During mouse embryogenesis epidermal stratification begins at day E14.5 and the functional epidermal barrier is formed at E18.5 [12]. Epidermal differentiation is a process synchronized both in time and space and its various stages can be traced by analyzing mRNA or protein expression pattern. Thus, for example, keratins 5 (K5) and 14 (K14) are mainly expressed in undifferentiated keratinocytes of the basal layer while K1 and K10 expression is characteristic for spinous and lower granular layer [2]. Subsequent differentiation stages are marked by high expression of structural proteins that are components of the cornified envelope such as involucrin or loricrin [2]. The overall transcriptional activity is highest in the basal and spinous layer keratinocytes and decreases significantly in the granular layer [13]. The drop in transcription rate is also reflected by an increasing number of heterochromatin clusters and lower level of active chromatin histone marks in differentiated keratinocytes [13,14].

3. Epidermal Differentiation Complex (EDC)

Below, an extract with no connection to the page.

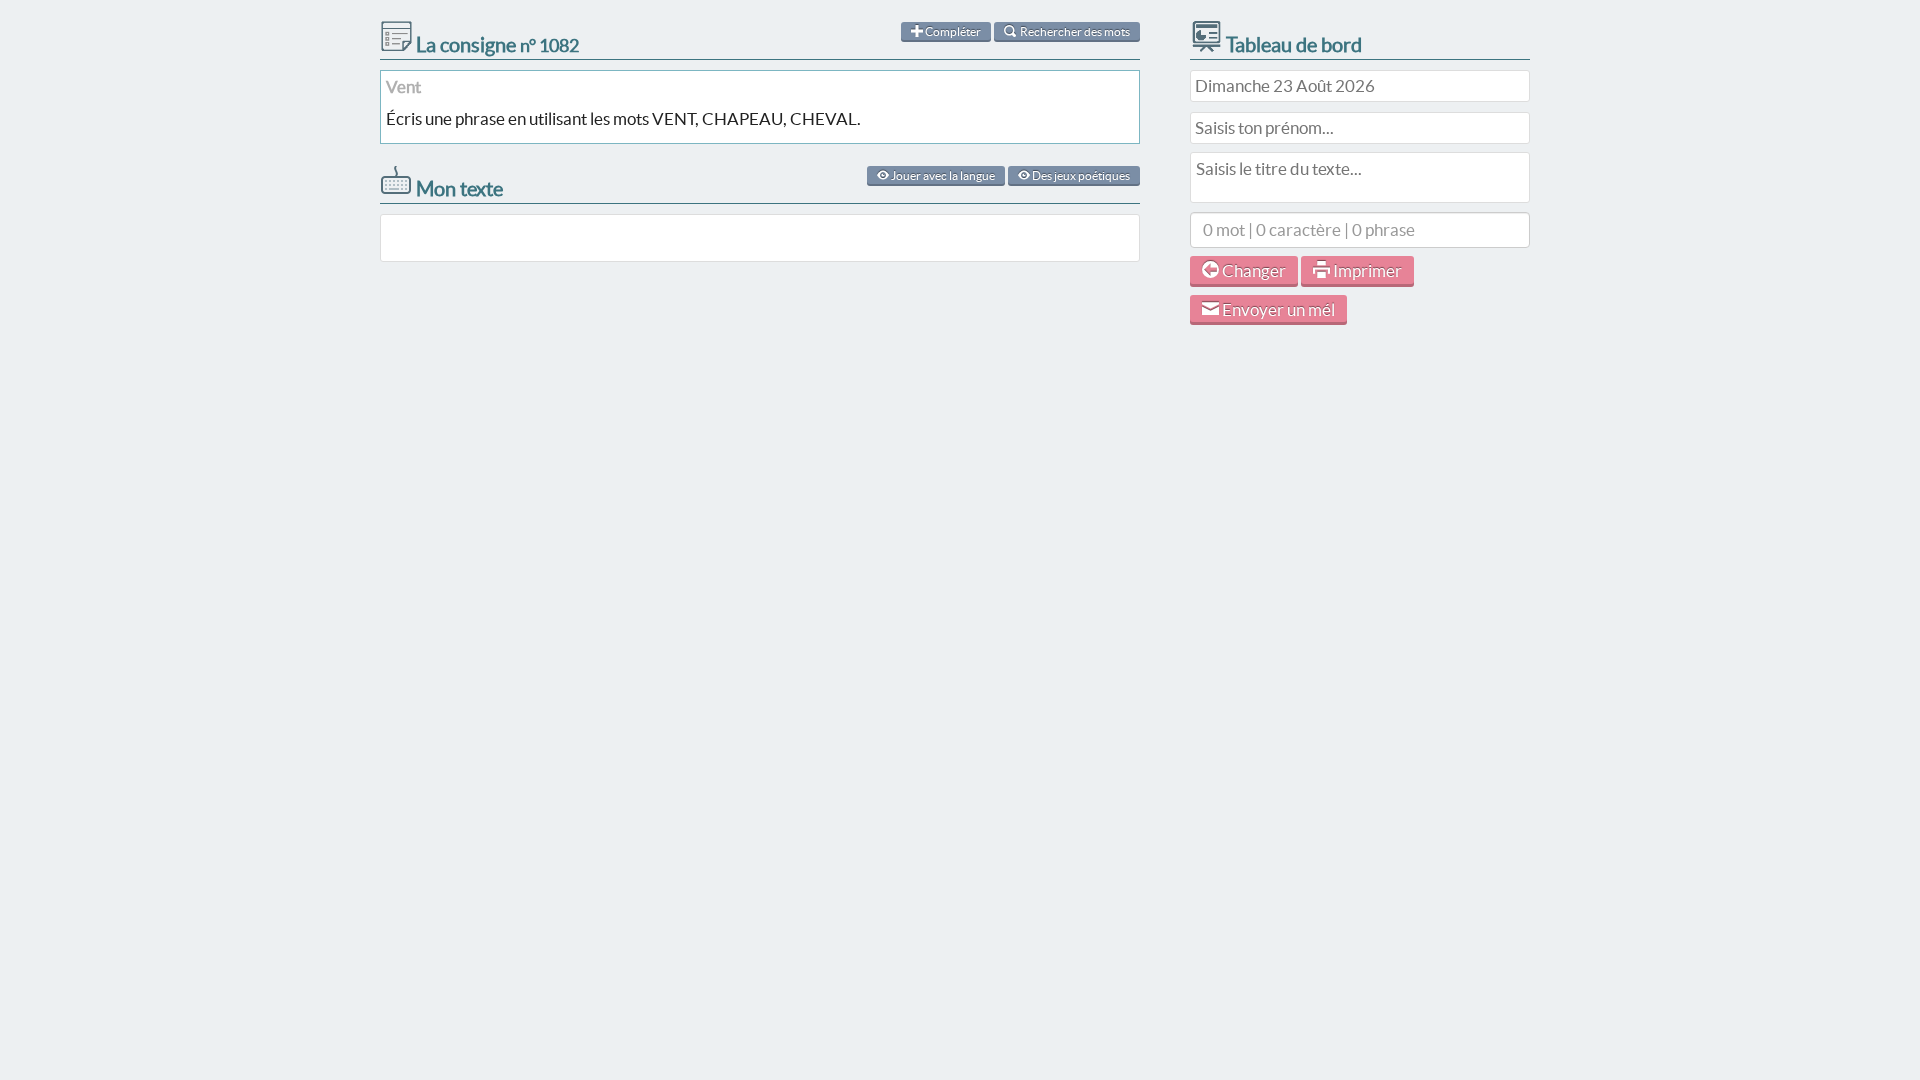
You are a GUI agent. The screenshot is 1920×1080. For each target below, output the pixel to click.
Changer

EDC is a gene cluster grouping structurally and functionally related genes involved in epidermal differentiation [15,16]. In man the cluster spans 1.6 Mb on chromosome 1 (1q21) while in mouse it extends over 3.1 Mb on chromosome 3 [4,17]. The locus is composed of four gene families and several individual genes, all of which are expressed in the epidermis [15,18]. The S100 genes flank the locus on both sides (Figure 2). They encode small calcium-binding proteins with two EF-hand motifs that play various non-structural functions in the epidermis [19]. The most internal gene in the first S100 subcluster, S100A9, is separated by two Pglyrp genes from the Lor gene encoding loricrin, and from Sprr genes encoding a family of small proline-rich (SPRR) proteins. Loricrin and SPRR proteins are the principal components of the cornified envelope constituting 70–85% of its mass [20,21]. Their domain structure, which is common for all EDC proteins with the exception of S100 proteins, includes a central part consisting of repetitive sequences and the N- and C-terminal domains usually rich in lysine and glutamine residues. In SPRR proteins, the repetitive sequences contain many proline residues [22] while in loricrin they abound with Gln, Cys, Ser [2]. All these proteins are transglutaminase substrates, with SPRR proteins probably acting as cross-bridging molecules for loricrin. The late cornified envelope (Lce) genes, divided into several subgroups, code for proteins that, like SPRR proteins, probably serve as cross-bridging proteins for CE components [23,24]. The involucrin (Ivl) gene encodes a rod-like protein, rich in glutamine and glutamic acid, that may have a role in the initial phase of CE assembly since it is expressed relatively early during differentiation [25]. S100-fused type (Sftp) genes encode 8 proteins, among them filaggrin, cornerin or trichohyalin. Like S100 proteins, they possess two EF-hand structures but also repeat units similarly to other EDC encoded proteins [15]. SFTP proteins are present in the cytoplasm and probably bundle the keratin filaments and/or cross-bridge them to CE.
Based on comparative genomics it can be speculated that the EDC genes evolved in amniotes, in strict association with land dwelling, from two founding genes, encoding the ancestral S100 and PGLYRP proteins, through fusion, insertion, inversion and multiple duplication and deletion events [26]. With few exceptions the EDC genes preserved a similar exon/intron structure and are highly conserved between species. Namely, they contain either 2 exons (e.g., SPRRs, most LCE genes, Lor) or 3 exons, of which the first is not translated (e.g., S100) [20,27]. Except for the S100 genes, some of which are expressed in undifferentiated cells in the basal layer [19,28,29], the majority of EDC genes are expressed at later stages of epidermal differentiation. Accordingly, although the overall transcription rate drops during keratinocyte differentiation, EDC gene expression is highest in differentiated cells [29].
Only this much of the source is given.